WORK REQUIRED:
Below are some records; print every one of them exactly.

Collected data entries
-- Opening Marker --

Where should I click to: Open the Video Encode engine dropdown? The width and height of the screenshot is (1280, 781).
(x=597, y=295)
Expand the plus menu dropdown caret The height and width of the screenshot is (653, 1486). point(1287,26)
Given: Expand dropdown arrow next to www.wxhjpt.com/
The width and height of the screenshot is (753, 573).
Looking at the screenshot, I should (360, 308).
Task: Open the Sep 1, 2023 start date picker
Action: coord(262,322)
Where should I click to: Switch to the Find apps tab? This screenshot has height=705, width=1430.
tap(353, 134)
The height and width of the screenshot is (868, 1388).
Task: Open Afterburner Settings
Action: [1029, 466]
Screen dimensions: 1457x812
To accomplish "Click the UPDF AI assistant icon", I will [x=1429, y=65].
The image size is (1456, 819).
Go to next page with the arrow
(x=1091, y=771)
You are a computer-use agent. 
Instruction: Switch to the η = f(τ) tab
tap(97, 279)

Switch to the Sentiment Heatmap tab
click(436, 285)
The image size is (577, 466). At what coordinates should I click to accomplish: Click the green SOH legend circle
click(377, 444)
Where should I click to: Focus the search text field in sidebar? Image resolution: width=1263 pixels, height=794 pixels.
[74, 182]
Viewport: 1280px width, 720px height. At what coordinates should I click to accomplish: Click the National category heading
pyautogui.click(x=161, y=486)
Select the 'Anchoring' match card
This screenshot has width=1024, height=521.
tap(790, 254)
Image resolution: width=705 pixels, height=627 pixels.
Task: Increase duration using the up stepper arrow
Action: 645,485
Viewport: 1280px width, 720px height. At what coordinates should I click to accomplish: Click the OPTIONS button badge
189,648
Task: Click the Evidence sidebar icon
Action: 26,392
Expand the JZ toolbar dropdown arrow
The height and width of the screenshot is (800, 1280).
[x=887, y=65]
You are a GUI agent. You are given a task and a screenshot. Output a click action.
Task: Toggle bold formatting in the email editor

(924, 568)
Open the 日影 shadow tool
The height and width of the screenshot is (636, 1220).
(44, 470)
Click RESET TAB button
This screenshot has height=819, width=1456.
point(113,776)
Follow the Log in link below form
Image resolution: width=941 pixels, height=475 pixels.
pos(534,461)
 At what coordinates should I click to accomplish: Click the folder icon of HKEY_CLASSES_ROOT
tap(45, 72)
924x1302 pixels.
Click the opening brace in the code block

-- Closing Marker --

SOLUTION:
Where should I click to: Open the Video Encode engine dropdown? The width and height of the screenshot is (1280, 781).
(x=597, y=295)
Expand the plus menu dropdown caret The height and width of the screenshot is (653, 1486). point(1287,26)
Given: Expand dropdown arrow next to www.wxhjpt.com/
The width and height of the screenshot is (753, 573).
Looking at the screenshot, I should (360, 308).
Task: Open the Sep 1, 2023 start date picker
Action: coord(262,322)
Where should I click to: Switch to the Find apps tab? This screenshot has height=705, width=1430.
tap(353, 134)
The height and width of the screenshot is (868, 1388).
Task: Open Afterburner Settings
Action: [1029, 466]
Screen dimensions: 1457x812
To accomplish "Click the UPDF AI assistant icon", I will [x=1429, y=65].
The image size is (1456, 819).
Go to next page with the arrow
(x=1091, y=771)
You are a computer-use agent. 
Instruction: Switch to the η = f(τ) tab
tap(97, 279)

Switch to the Sentiment Heatmap tab
click(436, 285)
The image size is (577, 466). At what coordinates should I click to accomplish: Click the green SOH legend circle
click(377, 444)
Where should I click to: Focus the search text field in sidebar? Image resolution: width=1263 pixels, height=794 pixels.
[74, 182]
Viewport: 1280px width, 720px height. At what coordinates should I click to accomplish: Click the National category heading
pyautogui.click(x=161, y=486)
Select the 'Anchoring' match card
This screenshot has width=1024, height=521.
tap(790, 254)
Image resolution: width=705 pixels, height=627 pixels.
Task: Increase duration using the up stepper arrow
Action: 645,485
Viewport: 1280px width, 720px height. At what coordinates should I click to accomplish: Click the OPTIONS button badge
189,648
Task: Click the Evidence sidebar icon
Action: 26,392
Expand the JZ toolbar dropdown arrow
The height and width of the screenshot is (800, 1280).
[x=887, y=65]
You are a GUI agent. You are given a task and a screenshot. Output a click action.
Task: Toggle bold formatting in the email editor

(924, 568)
Open the 日影 shadow tool
The height and width of the screenshot is (636, 1220).
(44, 470)
Click RESET TAB button
This screenshot has height=819, width=1456.
point(113,776)
Follow the Log in link below form
Image resolution: width=941 pixels, height=475 pixels.
pos(534,461)
 At what coordinates should I click to accomplish: Click the folder icon of HKEY_CLASSES_ROOT
tap(45, 72)
924x1302 pixels.
Click the opening brace in the code block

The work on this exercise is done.